Prometheus Metric Exporter

This is a Prometheus exporter implementation that enables the collection of Intel® Gaudi® AI accelerator metrics in a container cluster for compute workload. With the appropriate hardware and this plugin deployed in your cluster, you can collect information regarding the state of a Gaudi device.

Prerequisites

  • Intel Gaudi software drivers loaded on the system. For more details, refer to Installation Guide.

  • For Kubernetes only, the Kubernetes version listed in the Support Matrix.

Deploying Prometheus Metric Exporter in Docker

  1. Start the container:

    docker run -it --privileged --network=host -v /dev:/dev vault.habana.ai/gaudi-metric-exporter/metric-exporter:1.18.0 --port <PORT_NUMBER> (default port number 41611)
    
  2. Define the Prometheus configuration file. Prometheus fundamentally stores all data as a time series: streams of timestamped values of the same metric and the same sets of labeled dimensions. The metric data exported from the exporter can be accessed in Prometheus for easier management. For details, refer to Prometheus documentation. For example:

    - job_name: bmc
    scrape_interval: 30s                  # A 30s scrape interval is recommended
    metrics_path: /metrics                      # The exporter exposes its own metrics at /metrics
    static_configs:
    - targets:
        - 192.168.22.189                     # Name of the server running the metric exporter
    relabel_configs:
    - source_labels: [__address__]
        target_label: __param_target
    - source_labels: [__param_target]
        target_label: instance
    - target_label: __address__
        replacement: localhost:41611         # The location of the exporter to Prometheus
    

Deploying Prometheus Metric Exporter in Kubernetes

  1. Create the habanalabs namespace if necessary as the metric exporter is deployed into the namespace:

    kubectl create ns habanalabs
    
  2. Run the metric exporter on all the Gaudi nodes by deploying the following DaemonSet using the kubectl create command. Use the associated .yaml file to set up the environment:

    $ kubectl create -f https://vault.habana.ai/artifactory/gaudi-metric-exporter/yaml/1.18.0/metric-exporter-daemonset.yaml
    

    Note

    kubectl requires access to a Kubernetes cluster to implement its commands. To check the access to kubectl command, run $ kubectl get pod -A.
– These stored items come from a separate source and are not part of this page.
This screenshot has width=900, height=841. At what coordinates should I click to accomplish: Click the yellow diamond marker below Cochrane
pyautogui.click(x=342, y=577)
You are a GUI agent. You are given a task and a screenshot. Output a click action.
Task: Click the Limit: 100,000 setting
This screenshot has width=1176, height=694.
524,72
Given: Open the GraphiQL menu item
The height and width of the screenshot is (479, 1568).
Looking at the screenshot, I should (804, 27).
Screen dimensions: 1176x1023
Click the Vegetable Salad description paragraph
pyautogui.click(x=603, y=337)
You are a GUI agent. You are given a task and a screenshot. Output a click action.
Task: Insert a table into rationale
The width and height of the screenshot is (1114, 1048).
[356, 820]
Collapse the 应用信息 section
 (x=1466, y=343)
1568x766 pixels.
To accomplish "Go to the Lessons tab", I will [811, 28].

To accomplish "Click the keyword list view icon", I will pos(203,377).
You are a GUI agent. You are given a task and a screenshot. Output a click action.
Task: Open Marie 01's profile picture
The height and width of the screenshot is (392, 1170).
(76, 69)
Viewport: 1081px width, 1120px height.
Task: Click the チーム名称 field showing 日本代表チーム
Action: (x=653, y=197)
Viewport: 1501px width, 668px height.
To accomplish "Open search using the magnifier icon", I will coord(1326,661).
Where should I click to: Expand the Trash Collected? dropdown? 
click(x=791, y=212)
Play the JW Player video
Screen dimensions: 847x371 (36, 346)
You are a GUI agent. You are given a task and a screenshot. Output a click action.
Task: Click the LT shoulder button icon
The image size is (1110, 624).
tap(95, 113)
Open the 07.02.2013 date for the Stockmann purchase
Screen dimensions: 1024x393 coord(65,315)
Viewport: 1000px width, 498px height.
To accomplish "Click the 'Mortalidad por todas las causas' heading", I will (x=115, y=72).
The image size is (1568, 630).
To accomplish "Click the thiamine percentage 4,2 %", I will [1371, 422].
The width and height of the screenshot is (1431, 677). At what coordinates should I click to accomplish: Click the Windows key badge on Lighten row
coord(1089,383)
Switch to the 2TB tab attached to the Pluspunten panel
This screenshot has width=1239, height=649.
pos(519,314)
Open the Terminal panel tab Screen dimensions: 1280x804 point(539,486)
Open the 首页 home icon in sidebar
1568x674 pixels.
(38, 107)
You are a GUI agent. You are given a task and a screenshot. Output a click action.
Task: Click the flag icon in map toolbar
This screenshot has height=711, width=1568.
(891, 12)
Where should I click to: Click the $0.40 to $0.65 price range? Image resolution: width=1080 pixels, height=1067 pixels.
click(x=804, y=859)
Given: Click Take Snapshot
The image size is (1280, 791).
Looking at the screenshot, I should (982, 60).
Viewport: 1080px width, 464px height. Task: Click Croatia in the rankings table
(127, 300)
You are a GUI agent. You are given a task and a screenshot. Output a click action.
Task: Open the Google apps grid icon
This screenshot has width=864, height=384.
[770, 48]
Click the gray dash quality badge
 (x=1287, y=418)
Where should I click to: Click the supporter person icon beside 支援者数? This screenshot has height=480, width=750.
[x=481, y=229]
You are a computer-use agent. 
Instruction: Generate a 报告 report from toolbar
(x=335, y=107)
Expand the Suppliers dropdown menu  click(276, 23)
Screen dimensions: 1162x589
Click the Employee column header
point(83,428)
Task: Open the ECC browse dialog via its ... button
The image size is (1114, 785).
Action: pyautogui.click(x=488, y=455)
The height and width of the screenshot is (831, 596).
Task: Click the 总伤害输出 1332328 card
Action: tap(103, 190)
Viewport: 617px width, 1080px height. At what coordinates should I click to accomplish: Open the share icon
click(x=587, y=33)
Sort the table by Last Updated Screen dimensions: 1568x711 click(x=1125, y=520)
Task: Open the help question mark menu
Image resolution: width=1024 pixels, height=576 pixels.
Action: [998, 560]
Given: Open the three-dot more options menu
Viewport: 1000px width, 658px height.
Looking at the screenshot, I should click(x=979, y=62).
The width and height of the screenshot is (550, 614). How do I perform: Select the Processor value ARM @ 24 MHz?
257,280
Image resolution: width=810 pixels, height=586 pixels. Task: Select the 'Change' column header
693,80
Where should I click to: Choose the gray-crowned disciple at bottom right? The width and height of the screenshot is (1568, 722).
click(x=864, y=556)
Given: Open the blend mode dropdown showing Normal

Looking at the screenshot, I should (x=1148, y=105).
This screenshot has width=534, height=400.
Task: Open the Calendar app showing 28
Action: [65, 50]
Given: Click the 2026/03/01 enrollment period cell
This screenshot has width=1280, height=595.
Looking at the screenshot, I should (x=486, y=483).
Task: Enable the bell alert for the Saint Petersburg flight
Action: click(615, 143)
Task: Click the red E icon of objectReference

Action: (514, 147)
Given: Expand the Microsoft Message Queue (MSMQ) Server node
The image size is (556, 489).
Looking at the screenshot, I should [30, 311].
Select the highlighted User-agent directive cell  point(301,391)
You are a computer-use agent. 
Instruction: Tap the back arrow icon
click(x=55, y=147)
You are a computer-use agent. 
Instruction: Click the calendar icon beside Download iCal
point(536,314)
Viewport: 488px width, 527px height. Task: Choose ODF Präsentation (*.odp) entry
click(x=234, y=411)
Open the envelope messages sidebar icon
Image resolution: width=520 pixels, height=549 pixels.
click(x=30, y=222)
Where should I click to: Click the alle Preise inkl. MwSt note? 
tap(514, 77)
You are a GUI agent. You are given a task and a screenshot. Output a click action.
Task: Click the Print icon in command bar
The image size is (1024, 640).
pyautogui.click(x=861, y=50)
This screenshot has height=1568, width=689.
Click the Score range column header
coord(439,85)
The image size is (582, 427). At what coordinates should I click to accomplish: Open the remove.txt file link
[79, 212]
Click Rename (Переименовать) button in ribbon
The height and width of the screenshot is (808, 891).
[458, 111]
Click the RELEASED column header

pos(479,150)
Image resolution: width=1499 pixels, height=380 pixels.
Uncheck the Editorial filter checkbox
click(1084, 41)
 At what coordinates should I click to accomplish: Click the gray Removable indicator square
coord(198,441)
  3. To enable the Prometheus metric exporter and kube-prometheus integration, install Kubernetes Service and kube-prometheus ServiceMonitor by running the following commands:

    $ kubectl create -f https://vault.habana.ai/artifactory/gaudi-metric-exporter/yaml/1.18.0/metric-exporter-service.yaml
    
    $ kubectl create -f https://vault.habana.ai/artifactory/gaudi-metric-exporter/yaml/1.18.0/metric-exporter-serviceMonitor.yaml
    

    It is highly recommended to deploy the Prometheus metric exporter along with kube-prometheus.

Note

Prometheus metric exporter exposes metrics to Intel Gaudi network interfaces using hostNetwork: true.

Collecting Metrics

Now you can collect metrics on a node with Gaudi cards by querying the endpoint of the metric exporter pod using port :41611 with the cluster by following the below:

  1. To find the end points associated with the metric, use the --port flag (int) to set a different port for the application exporter:

    $ kubectl get ep -n habana-system
    
  2. Once you have the associated end points for the metric exporter, run a simple command such as the below to retrieve Prometheus metrics for all Gaudi cards on that node:

    $ curl http://<endpoint_ip>:41611/metrics